DATASET CONTENT:

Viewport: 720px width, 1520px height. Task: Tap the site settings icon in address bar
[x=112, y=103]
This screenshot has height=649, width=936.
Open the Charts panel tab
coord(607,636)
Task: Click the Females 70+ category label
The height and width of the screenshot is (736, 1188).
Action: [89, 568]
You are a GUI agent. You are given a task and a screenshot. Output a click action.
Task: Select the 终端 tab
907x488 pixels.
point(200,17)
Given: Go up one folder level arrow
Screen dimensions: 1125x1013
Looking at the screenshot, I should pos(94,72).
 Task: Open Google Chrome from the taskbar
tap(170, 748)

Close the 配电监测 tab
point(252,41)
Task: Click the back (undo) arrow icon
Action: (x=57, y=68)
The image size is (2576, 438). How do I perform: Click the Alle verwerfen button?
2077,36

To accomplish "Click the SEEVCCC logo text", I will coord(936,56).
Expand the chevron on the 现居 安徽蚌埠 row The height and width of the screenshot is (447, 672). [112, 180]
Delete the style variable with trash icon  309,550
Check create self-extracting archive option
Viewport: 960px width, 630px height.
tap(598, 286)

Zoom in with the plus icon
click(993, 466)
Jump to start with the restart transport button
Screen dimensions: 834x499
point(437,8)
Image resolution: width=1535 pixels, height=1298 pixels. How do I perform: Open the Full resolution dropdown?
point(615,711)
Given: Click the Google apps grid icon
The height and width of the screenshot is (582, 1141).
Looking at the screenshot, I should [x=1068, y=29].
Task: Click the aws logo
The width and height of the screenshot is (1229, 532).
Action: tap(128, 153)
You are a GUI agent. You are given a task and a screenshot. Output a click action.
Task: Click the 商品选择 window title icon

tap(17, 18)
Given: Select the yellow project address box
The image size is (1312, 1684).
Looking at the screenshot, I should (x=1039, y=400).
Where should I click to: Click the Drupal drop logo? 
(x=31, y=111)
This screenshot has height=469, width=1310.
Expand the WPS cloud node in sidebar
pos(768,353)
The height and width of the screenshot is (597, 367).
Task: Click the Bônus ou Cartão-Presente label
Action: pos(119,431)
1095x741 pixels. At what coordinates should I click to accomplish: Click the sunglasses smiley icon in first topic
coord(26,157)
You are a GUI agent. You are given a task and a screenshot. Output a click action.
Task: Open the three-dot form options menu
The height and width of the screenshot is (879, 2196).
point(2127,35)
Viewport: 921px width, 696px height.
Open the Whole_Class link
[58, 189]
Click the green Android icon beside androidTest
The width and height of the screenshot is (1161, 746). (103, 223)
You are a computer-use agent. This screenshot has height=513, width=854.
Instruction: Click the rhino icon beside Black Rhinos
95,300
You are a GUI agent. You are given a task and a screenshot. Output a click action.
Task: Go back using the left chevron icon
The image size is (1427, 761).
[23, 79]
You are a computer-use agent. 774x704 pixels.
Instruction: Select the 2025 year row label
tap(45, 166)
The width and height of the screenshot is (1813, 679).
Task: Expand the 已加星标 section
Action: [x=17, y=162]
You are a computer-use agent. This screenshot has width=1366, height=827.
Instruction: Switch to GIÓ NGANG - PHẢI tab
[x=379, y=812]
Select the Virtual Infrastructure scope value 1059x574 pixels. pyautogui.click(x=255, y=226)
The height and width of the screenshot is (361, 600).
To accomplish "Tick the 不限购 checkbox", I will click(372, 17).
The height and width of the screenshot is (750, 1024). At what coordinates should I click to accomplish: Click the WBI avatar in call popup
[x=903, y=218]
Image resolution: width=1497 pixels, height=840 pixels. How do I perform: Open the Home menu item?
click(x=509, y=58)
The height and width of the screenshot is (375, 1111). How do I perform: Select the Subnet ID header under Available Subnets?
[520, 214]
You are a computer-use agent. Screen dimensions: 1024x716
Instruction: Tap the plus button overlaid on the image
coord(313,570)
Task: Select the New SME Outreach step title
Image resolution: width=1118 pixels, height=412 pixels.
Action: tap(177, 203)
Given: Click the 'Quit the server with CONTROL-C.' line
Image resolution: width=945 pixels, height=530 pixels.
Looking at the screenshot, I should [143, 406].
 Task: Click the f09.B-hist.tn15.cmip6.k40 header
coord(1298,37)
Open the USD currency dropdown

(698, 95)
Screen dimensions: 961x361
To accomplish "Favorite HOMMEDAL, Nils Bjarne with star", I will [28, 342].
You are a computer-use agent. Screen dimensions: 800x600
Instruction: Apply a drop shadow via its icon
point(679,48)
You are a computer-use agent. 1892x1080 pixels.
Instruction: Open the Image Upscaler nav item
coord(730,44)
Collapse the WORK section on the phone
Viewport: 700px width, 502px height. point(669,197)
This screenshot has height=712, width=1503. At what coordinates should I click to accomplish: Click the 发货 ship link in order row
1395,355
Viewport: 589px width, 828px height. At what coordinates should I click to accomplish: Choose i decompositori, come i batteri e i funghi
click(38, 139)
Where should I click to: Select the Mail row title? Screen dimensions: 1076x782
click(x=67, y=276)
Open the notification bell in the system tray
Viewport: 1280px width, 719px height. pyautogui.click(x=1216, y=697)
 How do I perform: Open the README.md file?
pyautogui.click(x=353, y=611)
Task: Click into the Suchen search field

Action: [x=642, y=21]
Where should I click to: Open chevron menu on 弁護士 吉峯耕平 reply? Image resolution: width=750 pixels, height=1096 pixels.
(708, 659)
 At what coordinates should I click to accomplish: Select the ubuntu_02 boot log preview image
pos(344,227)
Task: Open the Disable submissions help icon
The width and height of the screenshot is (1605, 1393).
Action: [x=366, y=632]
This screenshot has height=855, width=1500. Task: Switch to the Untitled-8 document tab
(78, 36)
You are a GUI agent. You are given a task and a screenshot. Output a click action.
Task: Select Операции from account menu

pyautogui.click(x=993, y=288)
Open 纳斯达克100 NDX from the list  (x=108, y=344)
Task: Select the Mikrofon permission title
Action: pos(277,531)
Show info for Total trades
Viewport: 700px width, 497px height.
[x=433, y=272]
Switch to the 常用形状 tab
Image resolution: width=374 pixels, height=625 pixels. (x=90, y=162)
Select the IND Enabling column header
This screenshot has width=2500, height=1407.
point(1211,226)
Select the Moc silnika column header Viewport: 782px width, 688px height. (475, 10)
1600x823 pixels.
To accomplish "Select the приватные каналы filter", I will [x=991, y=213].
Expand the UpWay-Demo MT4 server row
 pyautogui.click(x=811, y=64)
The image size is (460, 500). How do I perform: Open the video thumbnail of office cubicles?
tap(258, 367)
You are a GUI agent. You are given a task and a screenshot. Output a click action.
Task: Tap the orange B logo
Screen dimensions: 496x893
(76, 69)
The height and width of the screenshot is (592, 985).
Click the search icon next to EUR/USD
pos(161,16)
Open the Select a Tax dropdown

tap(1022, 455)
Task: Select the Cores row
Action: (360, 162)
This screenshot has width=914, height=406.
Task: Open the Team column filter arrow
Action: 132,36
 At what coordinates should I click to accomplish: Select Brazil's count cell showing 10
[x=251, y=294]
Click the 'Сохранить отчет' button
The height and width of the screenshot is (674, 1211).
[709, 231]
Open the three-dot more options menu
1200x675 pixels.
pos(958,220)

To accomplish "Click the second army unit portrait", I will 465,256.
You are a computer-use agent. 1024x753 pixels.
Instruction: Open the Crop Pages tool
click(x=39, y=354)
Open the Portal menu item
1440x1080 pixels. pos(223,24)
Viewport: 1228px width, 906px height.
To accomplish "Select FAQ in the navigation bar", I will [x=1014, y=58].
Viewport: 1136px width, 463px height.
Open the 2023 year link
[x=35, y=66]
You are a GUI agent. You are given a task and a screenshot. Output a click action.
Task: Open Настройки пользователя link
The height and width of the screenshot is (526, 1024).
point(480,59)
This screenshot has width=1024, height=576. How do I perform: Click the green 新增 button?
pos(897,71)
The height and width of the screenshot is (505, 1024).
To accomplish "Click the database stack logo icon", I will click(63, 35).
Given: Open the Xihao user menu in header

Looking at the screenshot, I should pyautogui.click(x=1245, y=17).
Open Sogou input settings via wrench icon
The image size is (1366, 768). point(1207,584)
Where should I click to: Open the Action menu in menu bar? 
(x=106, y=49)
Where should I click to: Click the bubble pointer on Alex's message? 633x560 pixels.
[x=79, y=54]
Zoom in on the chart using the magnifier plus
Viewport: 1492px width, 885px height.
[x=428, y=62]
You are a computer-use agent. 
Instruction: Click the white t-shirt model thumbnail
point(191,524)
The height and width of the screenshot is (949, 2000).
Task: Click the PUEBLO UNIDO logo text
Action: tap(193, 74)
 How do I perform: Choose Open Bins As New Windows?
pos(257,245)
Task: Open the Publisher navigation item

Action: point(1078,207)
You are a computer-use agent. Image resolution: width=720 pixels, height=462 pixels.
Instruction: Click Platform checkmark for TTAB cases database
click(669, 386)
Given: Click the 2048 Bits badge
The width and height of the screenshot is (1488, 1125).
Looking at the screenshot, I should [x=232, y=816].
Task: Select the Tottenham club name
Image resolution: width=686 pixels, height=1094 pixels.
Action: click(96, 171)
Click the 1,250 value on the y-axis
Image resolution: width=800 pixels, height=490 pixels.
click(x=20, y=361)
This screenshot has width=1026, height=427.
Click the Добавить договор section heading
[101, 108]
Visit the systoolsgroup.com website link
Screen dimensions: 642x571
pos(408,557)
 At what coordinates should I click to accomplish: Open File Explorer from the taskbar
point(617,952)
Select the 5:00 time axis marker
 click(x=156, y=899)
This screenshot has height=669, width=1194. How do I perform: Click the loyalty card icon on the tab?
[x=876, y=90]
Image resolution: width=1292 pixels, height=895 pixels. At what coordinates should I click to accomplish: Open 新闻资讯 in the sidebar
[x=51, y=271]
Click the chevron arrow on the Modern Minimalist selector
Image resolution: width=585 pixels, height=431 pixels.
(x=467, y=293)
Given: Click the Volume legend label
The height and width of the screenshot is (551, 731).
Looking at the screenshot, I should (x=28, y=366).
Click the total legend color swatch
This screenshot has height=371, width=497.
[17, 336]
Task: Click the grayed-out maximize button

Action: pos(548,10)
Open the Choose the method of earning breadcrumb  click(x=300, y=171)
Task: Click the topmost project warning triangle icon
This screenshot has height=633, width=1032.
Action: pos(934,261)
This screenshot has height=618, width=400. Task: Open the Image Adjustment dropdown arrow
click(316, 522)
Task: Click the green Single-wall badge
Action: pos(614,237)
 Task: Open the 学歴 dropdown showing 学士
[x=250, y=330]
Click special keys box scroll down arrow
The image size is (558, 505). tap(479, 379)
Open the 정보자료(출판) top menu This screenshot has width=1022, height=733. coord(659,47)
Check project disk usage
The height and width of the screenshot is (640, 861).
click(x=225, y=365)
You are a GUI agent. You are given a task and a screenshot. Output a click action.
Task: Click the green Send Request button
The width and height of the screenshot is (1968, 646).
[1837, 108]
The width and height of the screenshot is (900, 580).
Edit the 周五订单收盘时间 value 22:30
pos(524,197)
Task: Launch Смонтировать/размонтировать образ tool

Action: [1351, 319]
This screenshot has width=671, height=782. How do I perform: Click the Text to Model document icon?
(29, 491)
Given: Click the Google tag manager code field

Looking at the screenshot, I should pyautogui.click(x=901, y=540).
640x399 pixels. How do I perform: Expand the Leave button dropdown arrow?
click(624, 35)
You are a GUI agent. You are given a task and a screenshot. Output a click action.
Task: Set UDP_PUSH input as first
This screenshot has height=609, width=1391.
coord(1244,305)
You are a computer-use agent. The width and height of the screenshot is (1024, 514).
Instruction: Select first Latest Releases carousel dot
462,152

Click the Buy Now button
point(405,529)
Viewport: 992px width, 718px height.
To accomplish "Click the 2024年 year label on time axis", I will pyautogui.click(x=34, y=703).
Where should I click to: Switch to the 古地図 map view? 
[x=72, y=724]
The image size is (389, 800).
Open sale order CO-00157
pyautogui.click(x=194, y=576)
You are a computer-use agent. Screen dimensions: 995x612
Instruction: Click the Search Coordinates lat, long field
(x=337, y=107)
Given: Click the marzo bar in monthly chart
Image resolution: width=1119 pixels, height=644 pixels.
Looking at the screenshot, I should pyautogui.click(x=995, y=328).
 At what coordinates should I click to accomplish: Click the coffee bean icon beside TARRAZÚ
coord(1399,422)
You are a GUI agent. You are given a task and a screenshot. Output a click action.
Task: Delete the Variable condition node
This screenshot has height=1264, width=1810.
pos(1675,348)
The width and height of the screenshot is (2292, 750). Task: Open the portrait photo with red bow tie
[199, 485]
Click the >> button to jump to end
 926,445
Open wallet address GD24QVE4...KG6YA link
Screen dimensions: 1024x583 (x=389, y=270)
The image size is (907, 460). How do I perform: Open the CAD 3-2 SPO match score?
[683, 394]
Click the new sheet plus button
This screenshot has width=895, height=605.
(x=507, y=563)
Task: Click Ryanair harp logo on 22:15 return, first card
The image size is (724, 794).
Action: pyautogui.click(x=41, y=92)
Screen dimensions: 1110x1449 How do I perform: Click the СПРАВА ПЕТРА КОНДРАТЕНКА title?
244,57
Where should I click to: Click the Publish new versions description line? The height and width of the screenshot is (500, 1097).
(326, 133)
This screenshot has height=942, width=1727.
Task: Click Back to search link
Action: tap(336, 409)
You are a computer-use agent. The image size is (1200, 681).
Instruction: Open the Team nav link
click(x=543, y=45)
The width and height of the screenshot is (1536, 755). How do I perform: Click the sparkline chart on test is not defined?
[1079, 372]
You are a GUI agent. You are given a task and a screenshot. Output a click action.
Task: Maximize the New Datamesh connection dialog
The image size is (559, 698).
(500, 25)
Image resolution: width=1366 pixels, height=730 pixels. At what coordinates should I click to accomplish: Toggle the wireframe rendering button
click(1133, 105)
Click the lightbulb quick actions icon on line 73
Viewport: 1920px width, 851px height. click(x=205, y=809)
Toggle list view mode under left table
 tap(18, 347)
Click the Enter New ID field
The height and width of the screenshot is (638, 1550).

TASK INSTRUCTIONS:
Take the word "project" and find each line of the material that contains it. Copy those lines.

YOUR RESPONSE:
Given: Select the yellow project address box
Task: Click the topmost project warning triangle icon
Check project disk usage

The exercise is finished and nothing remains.